SHORT TASK => Rewrite the material from the line containing "Where should I click to: Open the Corbeille" down through the line containing "tap(19, 260)", replacing "Logging category" with "Network category" and leaving everything else unchanged.

(Part of a data file)

━━━━━━━━━━━━━━━━━━━━━━━━━━━━━━

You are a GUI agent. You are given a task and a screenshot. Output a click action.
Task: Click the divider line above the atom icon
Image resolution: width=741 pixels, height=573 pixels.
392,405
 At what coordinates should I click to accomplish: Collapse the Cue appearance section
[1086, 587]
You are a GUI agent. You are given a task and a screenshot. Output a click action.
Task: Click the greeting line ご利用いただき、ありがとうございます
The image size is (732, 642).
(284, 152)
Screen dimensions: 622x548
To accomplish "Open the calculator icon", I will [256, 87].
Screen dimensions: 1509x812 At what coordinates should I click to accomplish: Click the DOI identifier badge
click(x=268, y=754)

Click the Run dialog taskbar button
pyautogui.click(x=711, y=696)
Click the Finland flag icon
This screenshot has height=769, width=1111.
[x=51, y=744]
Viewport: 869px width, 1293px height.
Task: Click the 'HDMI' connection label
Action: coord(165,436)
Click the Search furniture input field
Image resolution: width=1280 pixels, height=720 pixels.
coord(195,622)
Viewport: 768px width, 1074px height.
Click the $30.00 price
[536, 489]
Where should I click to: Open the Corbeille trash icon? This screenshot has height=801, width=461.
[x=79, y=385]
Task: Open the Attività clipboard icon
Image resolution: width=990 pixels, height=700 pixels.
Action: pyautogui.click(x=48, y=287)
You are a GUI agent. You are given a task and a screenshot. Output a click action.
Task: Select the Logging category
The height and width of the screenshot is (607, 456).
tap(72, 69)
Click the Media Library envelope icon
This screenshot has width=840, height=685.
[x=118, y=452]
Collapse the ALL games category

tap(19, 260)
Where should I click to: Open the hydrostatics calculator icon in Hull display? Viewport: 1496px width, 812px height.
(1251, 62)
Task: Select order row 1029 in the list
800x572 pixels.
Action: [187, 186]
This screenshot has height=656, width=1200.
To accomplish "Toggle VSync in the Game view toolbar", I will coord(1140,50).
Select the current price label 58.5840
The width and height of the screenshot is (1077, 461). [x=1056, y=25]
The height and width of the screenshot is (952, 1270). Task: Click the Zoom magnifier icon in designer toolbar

━━━━━━━━━━━━━━━━━━━━━━━━━━━━━━

RESPONSE TO THIS EXERCISE =>
Where should I click to: Open the Corbeille trash icon? This screenshot has height=801, width=461.
[x=79, y=385]
Task: Open the Attività clipboard icon
Image resolution: width=990 pixels, height=700 pixels.
Action: pyautogui.click(x=48, y=287)
You are a GUI agent. You are given a task and a screenshot. Output a click action.
Task: Select the Network category
The height and width of the screenshot is (607, 456).
tap(72, 69)
Click the Media Library envelope icon
This screenshot has width=840, height=685.
[x=118, y=452]
Collapse the ALL games category

tap(19, 260)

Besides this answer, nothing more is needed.